Task prompt ▸ All of the data below should be repeated exactly. Pictures should not be included.

Records from a dataset:

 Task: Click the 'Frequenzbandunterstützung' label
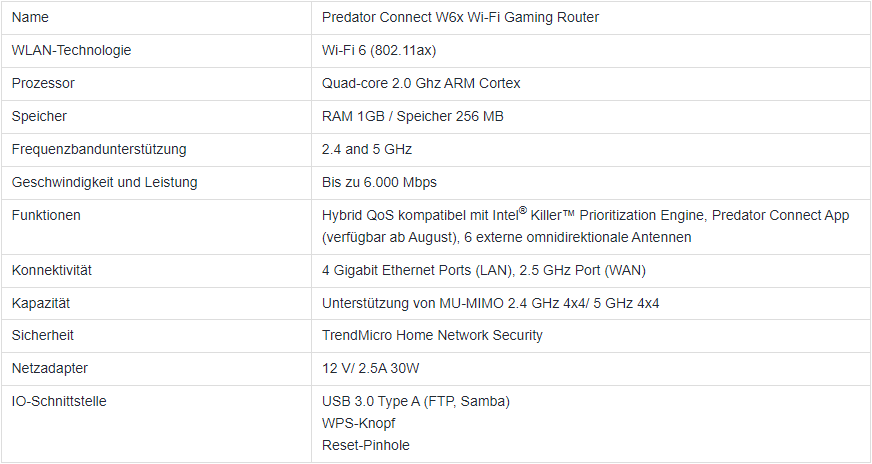pos(98,149)
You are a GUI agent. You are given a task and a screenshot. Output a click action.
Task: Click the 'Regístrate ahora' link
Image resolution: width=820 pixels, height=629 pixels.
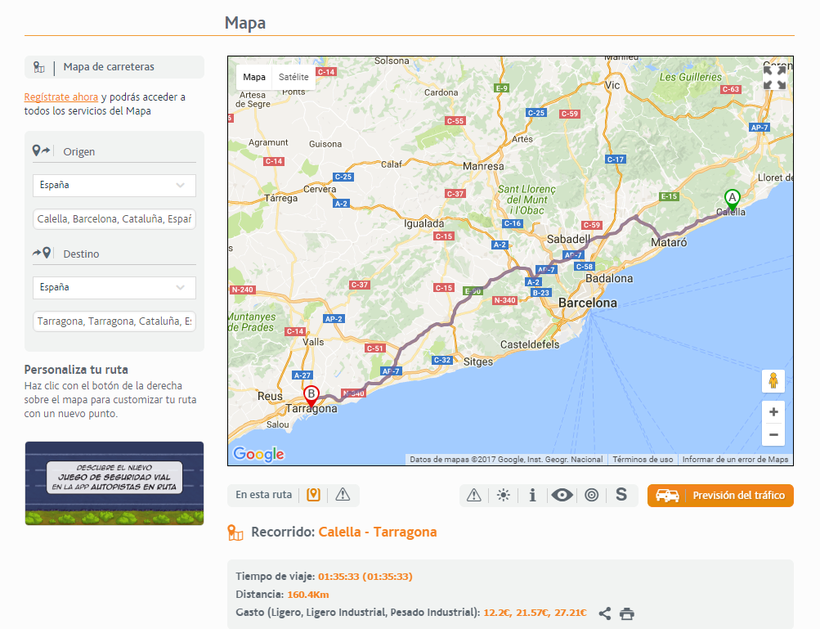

Response ▸
 Task: Click the 'Frequenzbandunterstützung' label
pos(98,149)
You are a GUI agent. You are given a task and a screenshot. Output a click action.
Task: Click the 'Regístrate ahora' link
Image resolution: width=820 pixels, height=629 pixels.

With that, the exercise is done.